**Given instruction**
Reproduce the entries from the line with "1052x559 pixels." to the line with "pos(422,102)", both included, and shift every coordinate in the answers up by 9 while leaving all other text as it is.

*****

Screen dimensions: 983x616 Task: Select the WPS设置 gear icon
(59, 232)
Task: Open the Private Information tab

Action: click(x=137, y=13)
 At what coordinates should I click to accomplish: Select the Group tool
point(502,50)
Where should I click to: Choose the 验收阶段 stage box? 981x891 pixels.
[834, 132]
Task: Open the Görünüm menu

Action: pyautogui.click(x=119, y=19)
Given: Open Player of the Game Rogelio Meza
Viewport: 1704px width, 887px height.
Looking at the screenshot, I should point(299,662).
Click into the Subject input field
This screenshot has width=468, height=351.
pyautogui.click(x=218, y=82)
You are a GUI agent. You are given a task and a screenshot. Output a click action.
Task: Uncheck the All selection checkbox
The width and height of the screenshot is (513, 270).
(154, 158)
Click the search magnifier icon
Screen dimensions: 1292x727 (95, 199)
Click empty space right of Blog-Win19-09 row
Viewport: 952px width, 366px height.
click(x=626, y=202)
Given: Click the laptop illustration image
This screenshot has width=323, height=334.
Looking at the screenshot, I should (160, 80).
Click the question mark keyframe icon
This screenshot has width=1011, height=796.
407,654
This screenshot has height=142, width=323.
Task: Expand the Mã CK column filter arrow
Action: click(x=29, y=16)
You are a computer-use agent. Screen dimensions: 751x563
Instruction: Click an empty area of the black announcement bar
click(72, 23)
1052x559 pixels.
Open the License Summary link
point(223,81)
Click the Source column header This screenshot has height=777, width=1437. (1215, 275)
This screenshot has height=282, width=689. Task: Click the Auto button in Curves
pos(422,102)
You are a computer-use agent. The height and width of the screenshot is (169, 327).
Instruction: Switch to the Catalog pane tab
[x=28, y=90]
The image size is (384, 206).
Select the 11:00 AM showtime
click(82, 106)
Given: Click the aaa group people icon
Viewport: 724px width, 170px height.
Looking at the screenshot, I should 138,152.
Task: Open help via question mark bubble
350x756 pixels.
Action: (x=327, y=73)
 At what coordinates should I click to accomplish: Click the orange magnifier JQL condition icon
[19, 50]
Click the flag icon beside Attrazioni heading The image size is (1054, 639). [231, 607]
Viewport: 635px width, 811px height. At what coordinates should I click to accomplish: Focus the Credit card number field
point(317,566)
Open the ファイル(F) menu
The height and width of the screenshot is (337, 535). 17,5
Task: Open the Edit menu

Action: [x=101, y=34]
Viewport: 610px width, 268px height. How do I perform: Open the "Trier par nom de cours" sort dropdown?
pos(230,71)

*****

**Answer to the problem**
1052x559 pixels.
Open the License Summary link
point(232,90)
Click the Source column header This screenshot has height=777, width=1437. (1224, 284)
This screenshot has height=282, width=689. Task: Click the Auto button in Curves
pos(431,111)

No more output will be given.